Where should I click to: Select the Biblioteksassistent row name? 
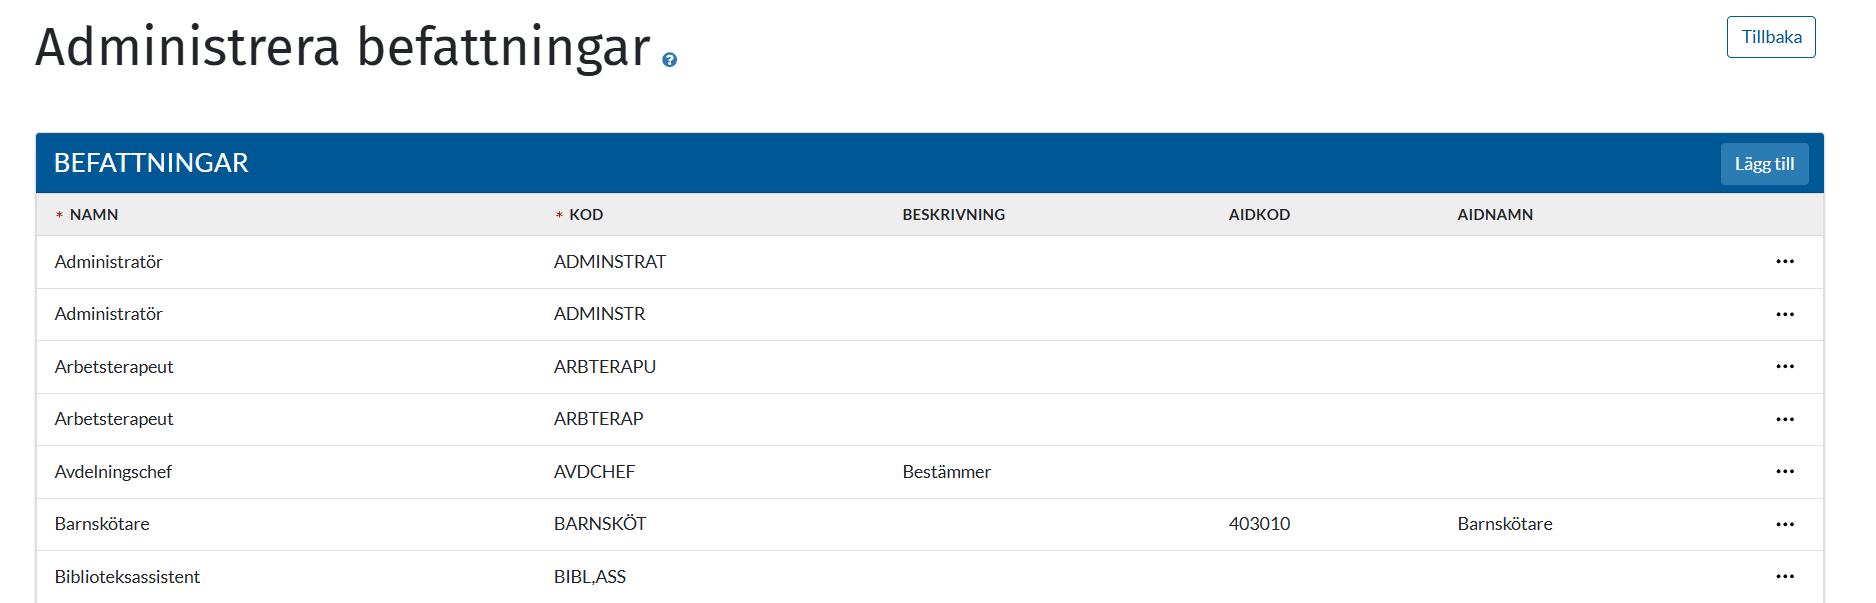click(x=127, y=577)
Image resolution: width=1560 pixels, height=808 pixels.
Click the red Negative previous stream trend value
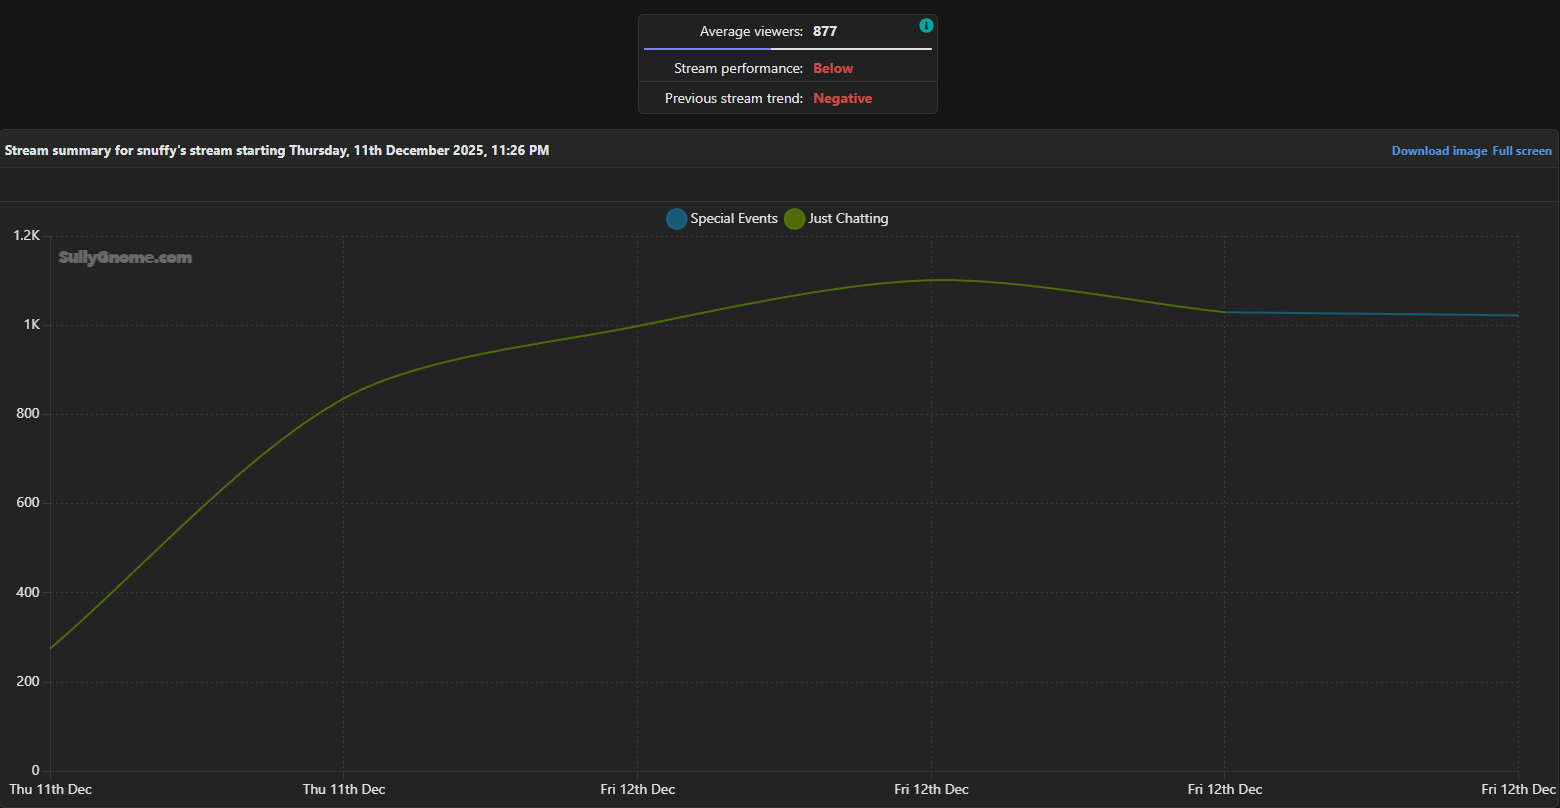click(842, 99)
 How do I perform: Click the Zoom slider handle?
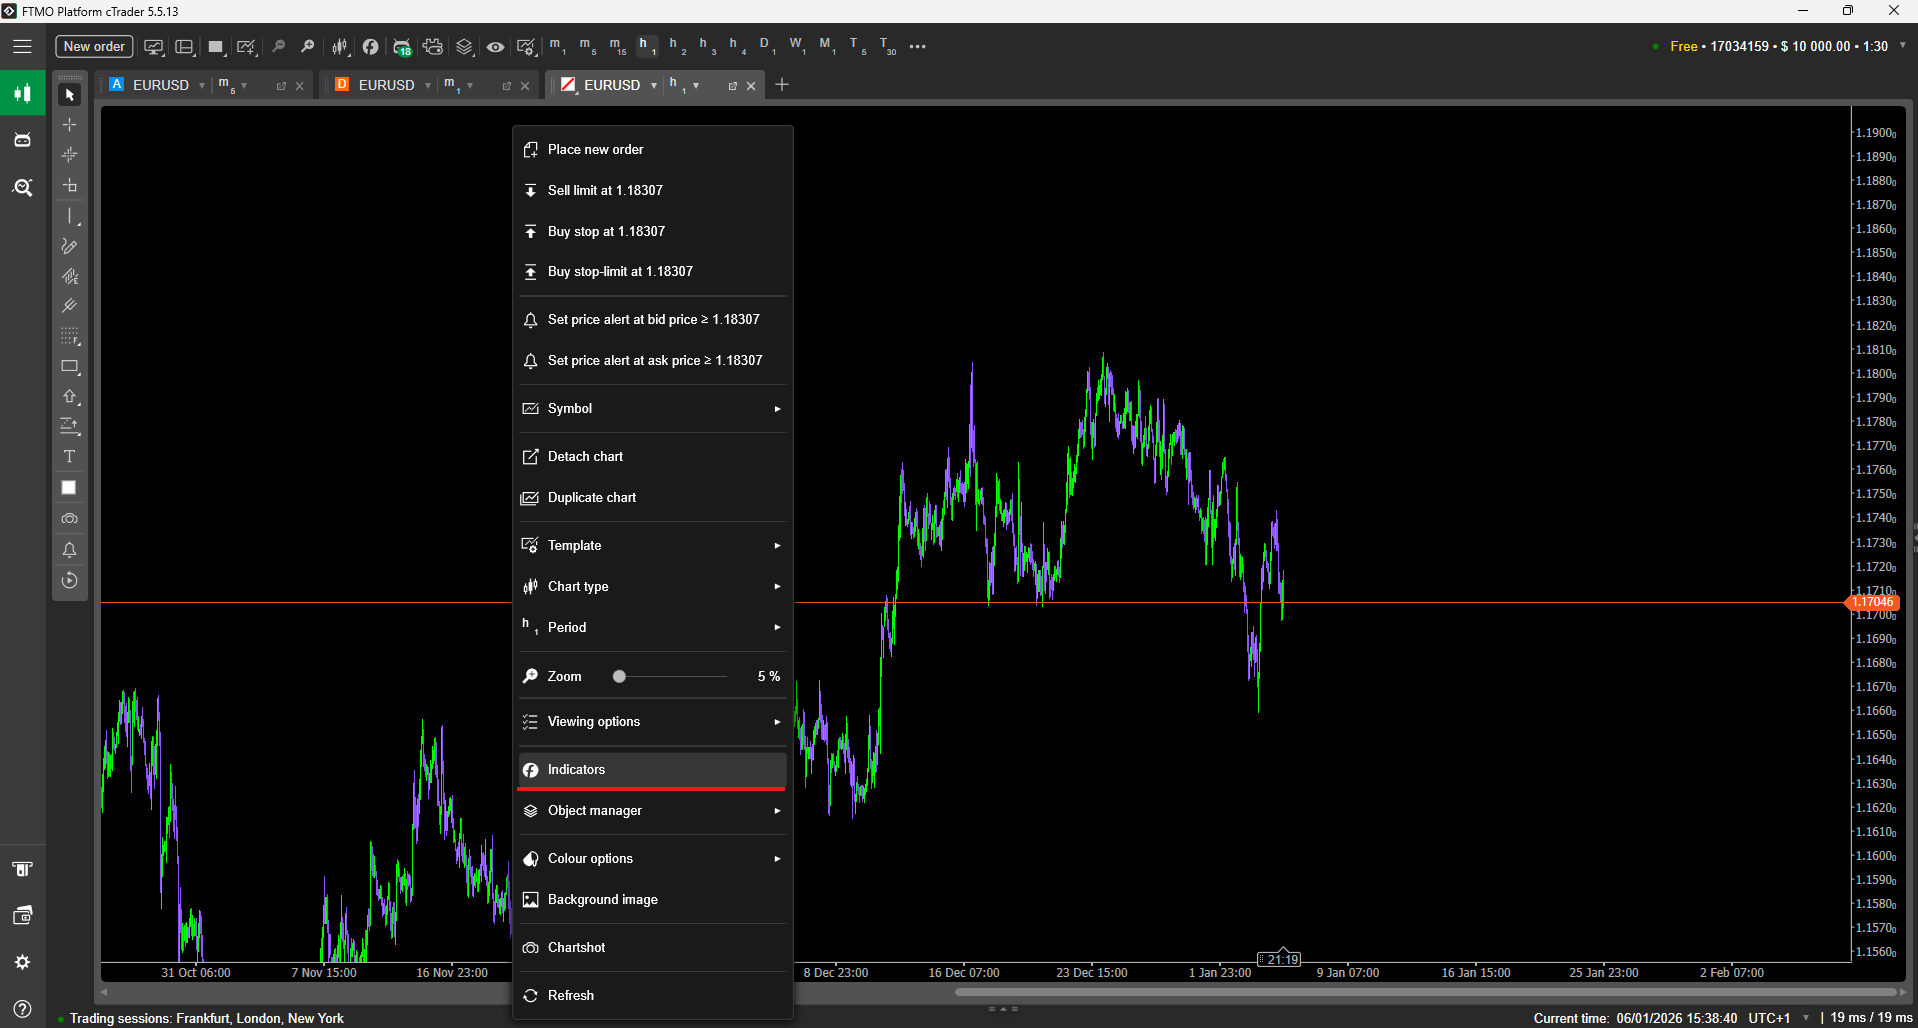620,677
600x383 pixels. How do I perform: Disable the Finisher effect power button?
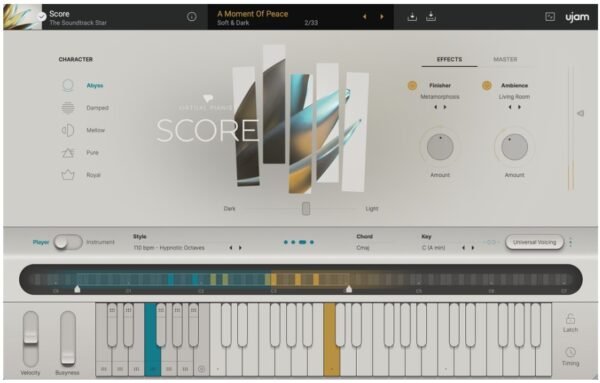click(x=412, y=85)
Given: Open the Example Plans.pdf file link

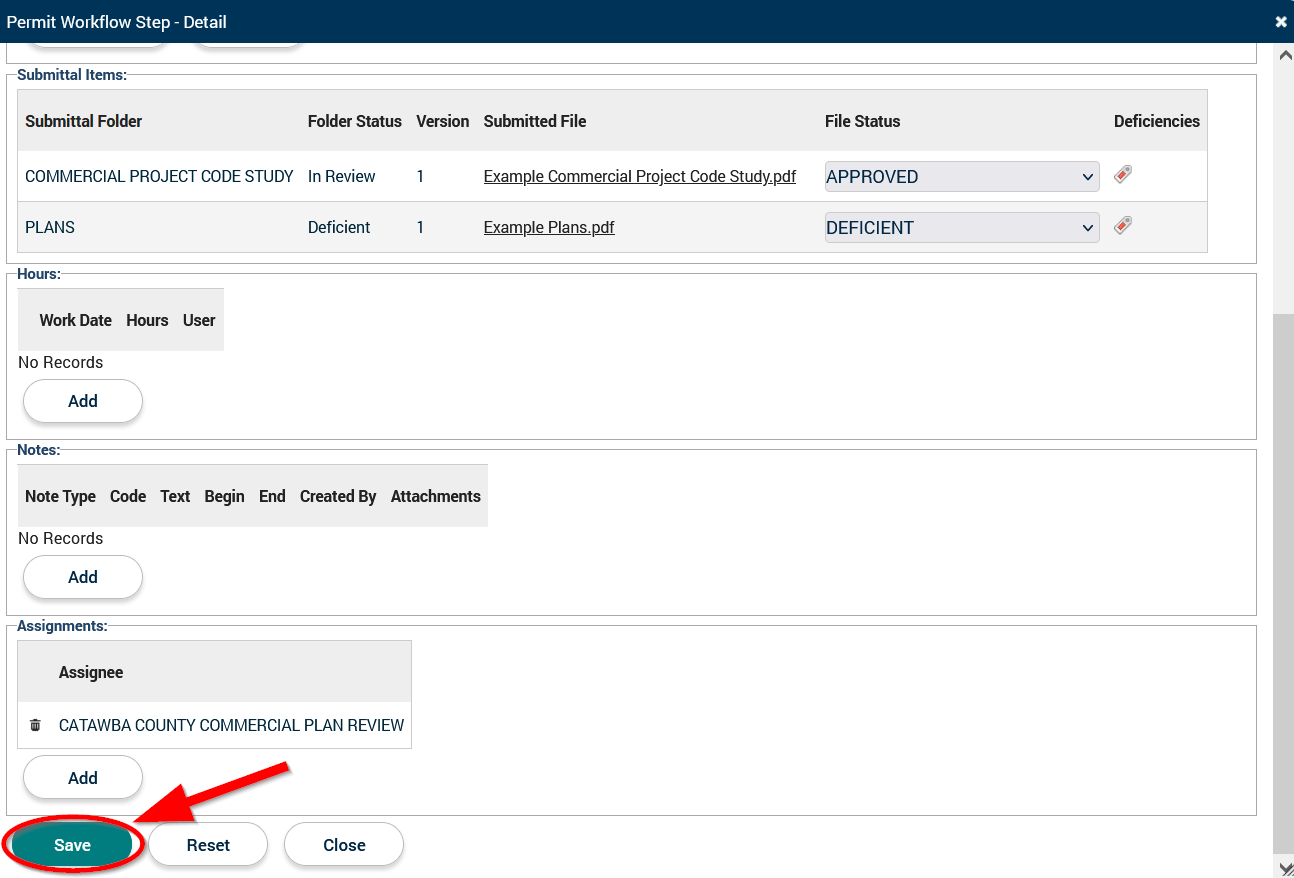Looking at the screenshot, I should (548, 228).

+--

* **GIVEN INSTRUCTION**
Copy out all the material above word for word, but leave out the pictures.

* **ANSWER TO THIS PROBLEM**
Where should I click to: Select the Biblioteksassistent row name? 
click(x=127, y=577)
Image resolution: width=1560 pixels, height=808 pixels.
Click the red Negative previous stream trend value
click(842, 99)
 How do I perform: Click the Zoom slider handle?
620,677
600x383 pixels. How do I perform: Disable the Finisher effect power button?
click(x=412, y=85)
Given: Open the Example Plans.pdf file link

Looking at the screenshot, I should (548, 228).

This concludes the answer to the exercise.